Now for the usability claim. The TFS is the runtime's only "connection" with the outside world - if it connects with the TFS, it can do its job. Connection is established through the most pervasive mechanism ever known - TCP/IP. If the TFS is visible, the runtime can connect to it. There is no more shared disk drives or TRUENAME for identifying files, no lock manager, DBDPATH, DBFPATH, DBTAF, ... (ugh, what were we thinking at the time?).

So, a TFS running on a computer does not need to share any files or drives in order for other runtimes to use the databases within the TFS domain. Runtimes may be on the same computer as the TFS, another computer on its LAN, or somewhere else on Internet. The only difference will be performance, not whether it works or not.

This brings up an unintended benefit of this architecture - not only can multiple cores on one computer allow the TFS and runtimes to scale up together, but other computers can be added to the mix. Multiple cores plus multiple computers all working together in parallel. Not only that, but one runtime can access databases from multiple TFS's. Not only that, but one runtime can view databases scattered throughout the world in different TFS's as though they are one unified database.

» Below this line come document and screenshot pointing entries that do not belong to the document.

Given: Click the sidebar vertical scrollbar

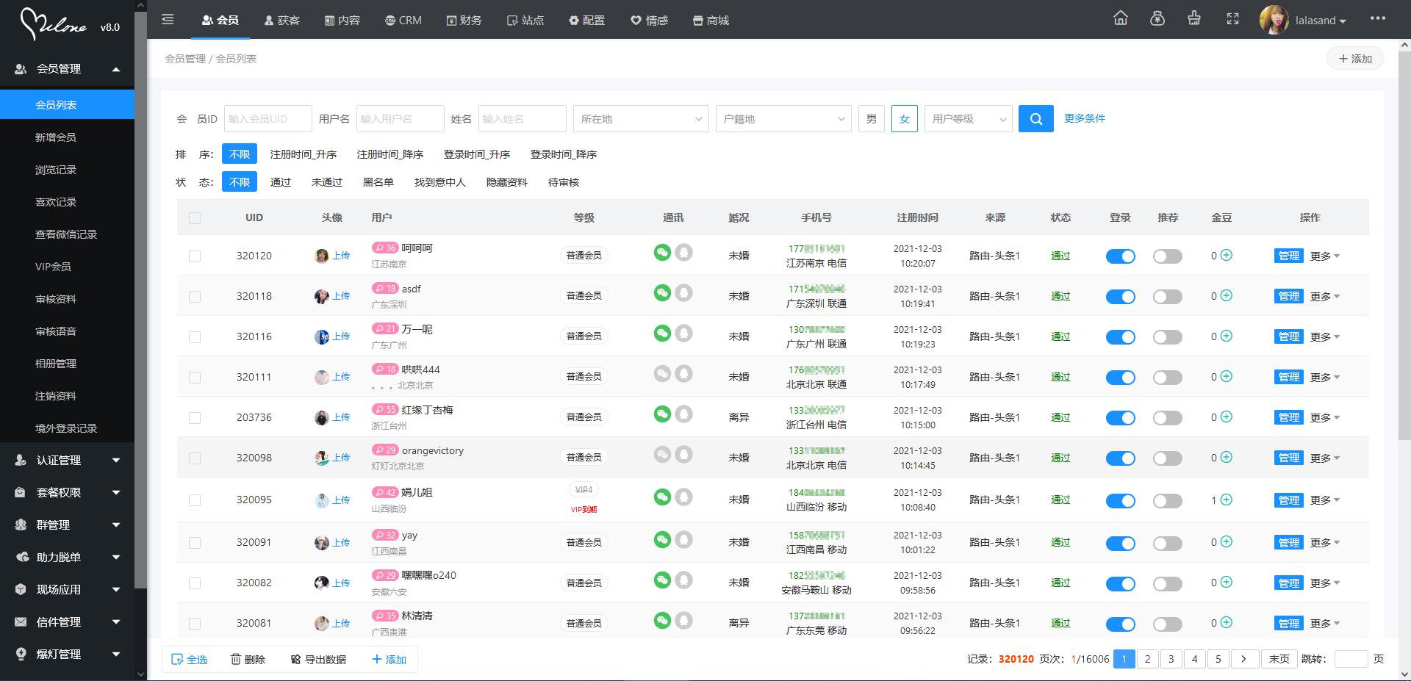Looking at the screenshot, I should [x=141, y=294].
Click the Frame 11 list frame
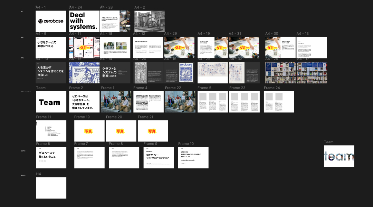Viewport: 373px width, 207px height. pos(51,131)
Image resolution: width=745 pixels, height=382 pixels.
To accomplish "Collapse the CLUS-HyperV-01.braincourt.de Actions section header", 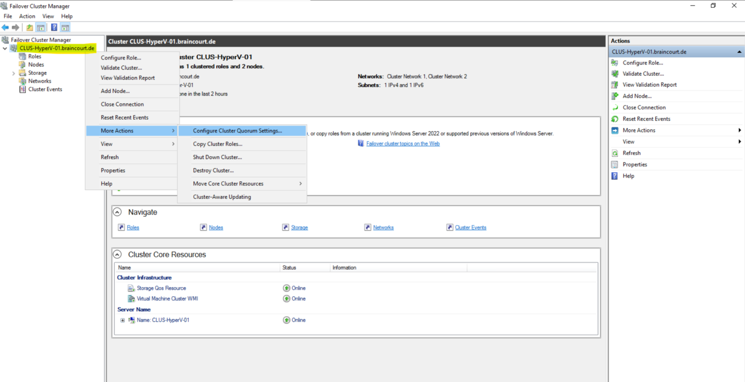I will coord(739,51).
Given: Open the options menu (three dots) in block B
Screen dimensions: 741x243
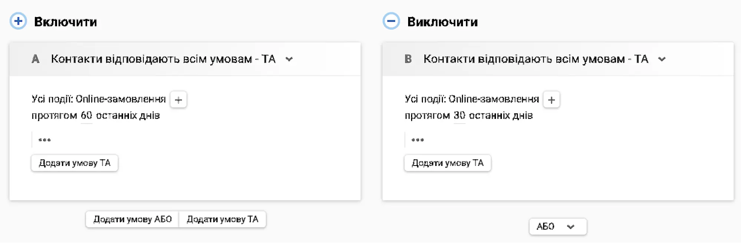Looking at the screenshot, I should pos(418,140).
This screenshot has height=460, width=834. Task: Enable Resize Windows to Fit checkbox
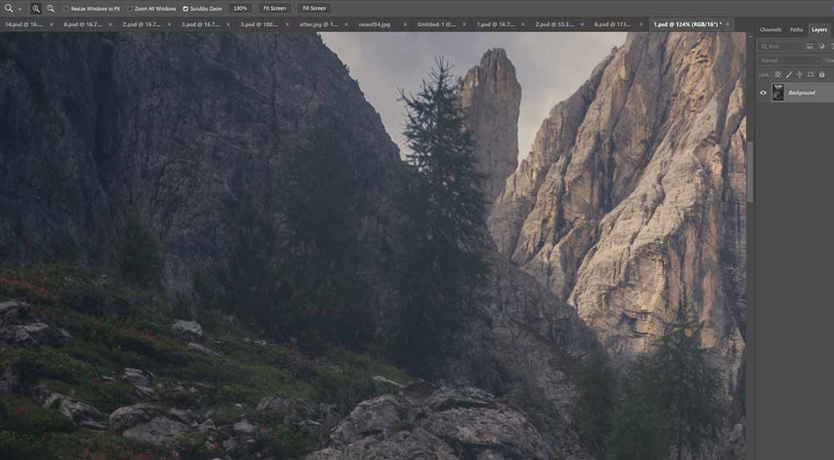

The separation of database semantics and operations (the runtime) from the TFS (safe, transactional updating of files) lets the pieces fit where they need to fit, and to be combined in an indefinite number of ways, depending on the need.

Usability now means more than "easier to use," it means usable in ways never considered before.

Wednesday, February 17, 2010

Multi-core Aware Software Architecture

Almost every major software system in use today was initially created prior to the advent of multi-core computers. Multi-processor computers have existed for a while, but not for the common computer, and very few software systems were adapted to take full advantage of them.

So what's the problem? Why can't you throw more hardware at it and expect it to run faster? The issue is almost always characterized as "shared resources." A shared resource is anything that one task, or thread must use without worrying about another task changing it while it is being used. Concepts of synchronization, locking, mutual exclusion or "critical sections" were developed to deal with the issue of safe sharing of common resources.

The traditional mechanisms for creating safe sharing among tasks are called semaphores or queues or events. Used correctly, the programming primitives allow everything from the incrementing of a shared number to a complete database transaction to be done without the corruption that would occur if tasks were not properly sequenced, or "serialized."

In the single-CPU age, multi-processing or multi-threading existed to create the illusion of multiple tasks happening concurrently. When synchronization primitives prevented one task from making progress, no problem, because the single CPU would switch to another task that was not blocked. Software systems with shared resources were not degraded too much from synchronization if there was always something for the CPU to do.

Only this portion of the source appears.